Surrendering the Phones to NT
The San Jose, Calif., office of Techmar Communications Inc. took the new telephony plunge, scrapping its private branch exchange (PBX) and associated computer telephony integration equipment for a LAN-based system that runs on a Windows NT server.
The San Jose, Calif., office of Techmar Communications Inc. took the new telephony plunge, scrapping its private branch exchange (PBX) and associated computer telephony integration equipment for a LAN-based system that runs on a Windows NT server.
It was a risky decision for a call-center office that requires reliability from its 60-plus telephones. A move from Palo Alto, Calif., prompted the office to install Enterprise Interaction Center (EIC), a computer telephony product from Interactive Intelligence (Indianapolis, www.inter-intelli.com), in the new San Jose location without the company's old system in place as a fallback, and without having tested the new product a department at a time.
"We got lucky," says Ryan Nowacki, IT manager for the San Jose Techmar office, of the out-of-the-box installation in May. "We’ve taken 100 percent of our calls. It’s never been down during business hours."
Techmar’s experience shows that the era of replacing proprietary PBX equipment with far more flexible NT-based systems that offer such features as universal inboxes, toll bypassing or "one wire to the desktop" has arrived for smaller companies and divisions of larger enterprises.

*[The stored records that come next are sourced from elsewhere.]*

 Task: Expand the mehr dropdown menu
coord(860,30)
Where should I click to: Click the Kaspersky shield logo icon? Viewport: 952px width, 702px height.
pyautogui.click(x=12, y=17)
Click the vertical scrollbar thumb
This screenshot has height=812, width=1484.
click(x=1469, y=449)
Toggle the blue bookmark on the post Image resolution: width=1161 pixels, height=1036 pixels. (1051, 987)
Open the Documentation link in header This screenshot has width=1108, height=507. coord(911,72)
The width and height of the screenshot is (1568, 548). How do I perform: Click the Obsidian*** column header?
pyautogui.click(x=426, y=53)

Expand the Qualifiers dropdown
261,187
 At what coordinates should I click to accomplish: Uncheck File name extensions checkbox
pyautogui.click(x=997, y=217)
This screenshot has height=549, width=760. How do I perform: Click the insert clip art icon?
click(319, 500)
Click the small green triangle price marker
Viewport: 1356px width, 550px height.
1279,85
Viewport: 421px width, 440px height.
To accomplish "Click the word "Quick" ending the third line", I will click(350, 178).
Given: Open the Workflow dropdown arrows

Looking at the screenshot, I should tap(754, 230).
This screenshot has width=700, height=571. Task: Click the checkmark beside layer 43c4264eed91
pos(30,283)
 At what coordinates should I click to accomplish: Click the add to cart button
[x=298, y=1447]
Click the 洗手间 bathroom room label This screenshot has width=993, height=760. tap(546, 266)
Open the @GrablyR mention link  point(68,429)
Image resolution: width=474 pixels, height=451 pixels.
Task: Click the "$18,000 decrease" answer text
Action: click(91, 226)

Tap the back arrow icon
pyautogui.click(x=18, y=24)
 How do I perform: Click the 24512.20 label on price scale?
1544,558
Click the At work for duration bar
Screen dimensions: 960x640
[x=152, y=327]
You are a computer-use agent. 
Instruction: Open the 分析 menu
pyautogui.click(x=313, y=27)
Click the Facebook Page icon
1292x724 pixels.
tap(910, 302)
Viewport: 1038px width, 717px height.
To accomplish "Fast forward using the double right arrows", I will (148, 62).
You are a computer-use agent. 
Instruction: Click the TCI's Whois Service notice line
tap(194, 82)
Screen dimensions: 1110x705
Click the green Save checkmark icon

Analysts say the availability of the technologies that begin to demonstrate what kind of options are possible and practical for office telephones is pushing traditional PBX providers to open their architectures to leverage legacy systems.
"The architectural changes that [vendors] are describing are very clearly something that will happen" across the PBX industry, says Art Schoeller, research director for voice communications equipment, with the Gartner Group (Stamford, Conn.).
Gartner sizes the PBX market at $6.7 billion by 2000, and Schoeller predicts that 50 percent of systems shipped in 2002 will exhibit the kind of flexibility available in the Windows NT-based telephony systems.
For the new products to storm the market, the vendors must overcome concerns about reliability. Vendors are promising that even in a system crash, phones will have dial tones.
Some of the highest-profile companies among the 30 to 40 startups aim for that PBX market. Others say the market for their products is broader. Either approach is ambitious for a group of mostly $1 million to $10 million companies.
"This is the biggest market I’ve ever seen," says Joe Adams, vice president for market communications at Interactive Intelligence, and a computer-industry veteran who has founded and sold three companies. "You can back it down and say who is the market for this? The simplest answer is everybody with a phone."
The company markets its product to call centers already using a hodgepodge of systems from different vendors: PBX, ACD, voice mail, auto attendant, CTI software and middle hardware. Combining all those services in one server means less spending on installation and maintenance for the user. And it means Interactive Intelligence can claim to be competing for the combined business of all the products it replaces.
Sphere Communications Inc. (Lake Bluff, Ill., www.spherecom.com) concentrates on another stumbling block to the market, proving that voice quality can be as good as the polished PBX and PSTN. Sphere relies on ATM networking, at a time when most LANs use Ethernet, to provide network-based-PBX capability across a global WAN in its Sphericall 2.0 product, which started shipping in July. The ATM network also allows "one wire to the desktop," instead of one line to hook each computer to the network and another line from the telephone to the PBX.
Another vender, AltiGen Communications (Fremont, Calif., www.altigen.com) has targeted regular business users, claiming since 1996 to offer users more flexibility than traditional PBX. More recently with AltiWare OE, the system accommodates third-party software through TAPI that allows customers to add more powerful call-center functions should the basic tools provided by AltiGen prove insufficient.
Gary Andresen, vice president of marketing at AltiGen, expects the products will be able to handle steadily larger enterprises by combining telephony servers on a network, multiplying the capacity for users. Some of the products are already theoretically capable of scaling to thousands of users, although none of the vendors contacted by ENT had customers with more than 450 users on the equipment.
"You cannot start up at the high end, because a telecom manager is not going to buy a 400-user system from a startup," Andresen says.
Gartner’s Schoeller says these vendors should be jockeying to be acquired by large PBX providers such as Lucent Technologies (Murray Hill, N.J., www.lucent.com) and Nortel Telecom (Santa Clara, Calif., www.nortel.com).
While the large players in PBX haven’t acknowledged the market, they’re getting ready to enter it with their highly developed distribution channels, Schoeller says. "I think that within the next 18 months, at a minimum," Schoeller says, "one of those players, more than likely two, will come out with products that look like this."